Вслед огню пришла незаметная ранее унизительная и беспросветная погорельская маета: трактирное житьё, долги – бесконечная, неуспокаивающаяся, как зубная боль, долговая кабала. Стеснённость в средствах отдалила от дворца – стихотворец Её Величества не имел возможности даже одеться прилично роскошному придворному укладу. Как всегда, правда, немного выручил Куракин, да и Шумахер не обошёл вниманием – распорядился выдать вперёд академическое жалованье. Если учесть, что Академия деньги своим членам вообще платила крайне неохотно и нерегулярно и что большинству профессоров и адъюнктов и за тридцать шестой, прошедший, было недодано, то деловая поддержка Иоганна Даниила, официально называющегося теперь советником академической канцелярии, оказалась спасительной, и Тредиаковский почувствовал себя ещё более обязанным своему старому охранителю и почитателю.
Во дворце теперь прочно угнездился академический стихотворец Штелин – сплетаемые им немецкие оды ласкали слух герцога и его окружения, Василию Кирилловичу заказывались только их переводы, что он исправно и совершал.
Деньги! Вот что требовалось для новой жизни. С отчаяния он решился самолично, на собственный страх и риск, издать переведённую книгу. Такого не знала пока молодая российская словесность, средства к печатанию обычно предоставляла типографии Академия наук, выплачивая творцу лишь малую толику дохода.
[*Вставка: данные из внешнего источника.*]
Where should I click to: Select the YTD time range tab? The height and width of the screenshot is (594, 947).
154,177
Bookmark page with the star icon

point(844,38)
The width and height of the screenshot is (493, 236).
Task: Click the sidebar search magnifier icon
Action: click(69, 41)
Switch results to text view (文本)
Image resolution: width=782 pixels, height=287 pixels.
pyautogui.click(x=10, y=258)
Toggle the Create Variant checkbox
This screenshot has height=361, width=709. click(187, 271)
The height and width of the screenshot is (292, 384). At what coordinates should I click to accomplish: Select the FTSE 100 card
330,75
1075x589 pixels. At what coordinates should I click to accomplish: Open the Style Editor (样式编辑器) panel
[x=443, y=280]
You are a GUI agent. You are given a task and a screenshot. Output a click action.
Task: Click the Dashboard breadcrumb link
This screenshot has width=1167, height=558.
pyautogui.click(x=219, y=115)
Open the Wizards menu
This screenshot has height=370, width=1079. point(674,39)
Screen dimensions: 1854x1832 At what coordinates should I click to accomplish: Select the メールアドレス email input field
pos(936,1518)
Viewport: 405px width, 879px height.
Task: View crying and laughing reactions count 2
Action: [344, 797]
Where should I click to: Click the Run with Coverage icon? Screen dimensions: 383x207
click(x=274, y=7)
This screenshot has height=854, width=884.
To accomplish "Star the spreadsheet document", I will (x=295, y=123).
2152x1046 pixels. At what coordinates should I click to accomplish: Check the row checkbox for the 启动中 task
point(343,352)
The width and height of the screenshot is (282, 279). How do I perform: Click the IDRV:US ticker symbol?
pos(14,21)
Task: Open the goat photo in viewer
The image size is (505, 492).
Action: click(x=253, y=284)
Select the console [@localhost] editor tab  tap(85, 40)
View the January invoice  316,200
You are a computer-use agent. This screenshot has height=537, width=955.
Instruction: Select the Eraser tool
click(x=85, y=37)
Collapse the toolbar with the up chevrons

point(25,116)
Умерший в прошлом году великий Прокопович успел перед кончиной благословить сей давно замысленный труд; ещё с Иваном неоднократно было говорено о пользе «Истинной политики знатных и благородных особ», сочинённой знаменитым дюком Камбрейским – Фенелоном. Иван, как и Роллень, особо выделял господина Салиньяка де Ла Мота Фенелона из всех французских литераторов, поэтов и философов. Мудрец из Камбре был великим педагогом, воспитателем и наставником праведной жизни; его фолиант – кодекс правил, руководств к честной жизни – несомненно должен облагородить российское читающее общество, спасти его от затягивающего омута злой, нечестной, лихой жизни, растёкшейся по вельможным домам России, да и по всей России вообще. Иван и Тредиаковский возлагали на перевод надежды, уверены были, что книга вмиг раскупится и, вытянув из кабалы её переводчика, послужит ещё одному благому делу.
Но Иван книги не увидал – он умер неожиданно и мгновенно от второго горлового кровотечения.
Невесомая спинокрылая бабочка с невидящими глазками, обращёнными друг в друга, – бесшумное небесное создание. Он вспомнил раз пригрезившееся у постели больного друга; не зря, видно, явилась ему она над залитым солнцем стрекочущим травником: Иван был благороден и беззащитен, красив душой, и добр удивительно, и щедр бесконечно к любому. Не стало бабочки, маленького мотылька. Вспоминая, он забывал, как упорен, настойчив и крут бывал Ильинский в жизни, – ему казалось, мягкая корпия слов заласкает и придавит горячую рану. Так Фортуна мучает, нашёптывал себе Василий Кириллович постоянно. Моровая язва сперва, затем огонь, две близкие смерти – не к концу ли всё катится? Ради чего? Где надежда?
Труд как подвиг, как лекарство, как слепящая повязка на глаза: в два месяца он перевёл «Истинную политику»! И в августе просил у Корфа дозволения к печатанию тысячи двухсот экземпляров книги. Сто тридцать восемь рублей и девяносто с половиной копеек уплачено было типографии – к концу декабря долг подполз к трёмстам рублям, что почти равнялось годовому окладу. Из академической кассы он вычерпал всё возможное. На слёзное прошение уплатить вперёд пришёл решительный, но вежливый отказ – тут даже Шумахер был бессилен. «Политика» раскупалась крайне плохо.
Он проиграл. По всем статьям проиграл. Феофан и Ильинский сошли в могилу, Адодуров, занятый выше сил и, кстати, не получивший жалованья за полгода и сам живший в долг, слабо годился в помощники и утешители, просить Куракина более было невозможно.